Stoiber, speaking in Bavaria, repeated his claim earlier in the evening at party headquarters in Berlin that the CDU-CSU had won the election. But it appeared he was referring to his party's first-place showing.
CNN's Chris Burns said Stoiber also may have been referring to the fact that the CDU "put themselves back together" with the help of their sister party, the CSU, after the CDU "self-destructed" over a financial scandal.
"The CDU, the great party of the center, is back," Stoiber told a crowd of cheering supporters in Berlin. "It is the biggest party in parliament. We will make what we can of this great result."
Edmund Stoiber gives supporters the thumbs-up sign
But Schroeder told an audience at SPD headquarters: "Sometimes those who are happy early are disappointed later.
"We want to continue this administration, and it seems we will be able to.
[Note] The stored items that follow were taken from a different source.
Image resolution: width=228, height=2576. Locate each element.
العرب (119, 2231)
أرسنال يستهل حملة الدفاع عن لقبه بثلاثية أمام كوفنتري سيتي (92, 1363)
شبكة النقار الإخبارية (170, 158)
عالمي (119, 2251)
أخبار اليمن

We have good prospects to continue," Schroeder said.
For the Greens and their leader, Foreign Minister Joschka Fischer, it was their strongest showing in the party's 22-year history.
But for the Party of Democratic Socialism (PDS), all three projections showed the former East German Communist Party with about 4 percent of the vote -- not enough to cross the 5 percent threshold to gain a place in parliament.
However, if PDS candidates were to win at least three seats in direct local elections, the party could still end up in parliament.
Such a situation could change the number of seats allocated to other parties -- and could open the door to a possible "grand coalition" between Schroeder's SPD and Stoiber's conservatives, since both sides have said they don't want to rely on the former communists to form a government.
Under Germany's complex election system, voters cast two ballots -- one for a party, the other for a local candidate.
The percentage of seats each party gets in parliament is determined by the party vote.
But parliament could be expanded beyond its 598 seats if a party's local candidates win more seats than the party's proportional vote would allow.
Polls opened on Sunday with rain and heavy clouds over much of the country and closed at 6 p.m.
Stoiber was the first of the chancellor candidates to vote, arriving in blazer and red-and-white striped tie and accompanied by his wife in his hometown Wolfratshausen, south of Munich.
Schroeder arrived some hours later at a polling booth in Hanover, also with his wife.
Schroeder used his last campaign rally on Saturday to reinforce his opposition to a U.S. war in Iraq, which has dominated campaigning in the run-up to the polls.
Alleged comments by his justice minister likening U.S. President George W. Bush's stance on Iraq to Hitler's use of foreign policy to hide domestic woes overshadowed the final day of campaigning and prompted Schroeder to write a conciliatory letter to Bush. (Full story)
Minister Herta Daeubler-Gmelin has denied a report by the mass circulation newspaper Bild Zeitung that she plans to resign after polls close, under growing pressure from Schroeder's Social Democratic Party.
"No of course not," Daeubler-Gmelin told The Associated Press on Sunday after voting in the southern city of Tuebingen.
"Those are just malicious rumors meant to create uncertainty among voters."
Government spokesman Uwe-Karsten Heye, however, has not explicitly denied the report, but did dismiss it as speculation.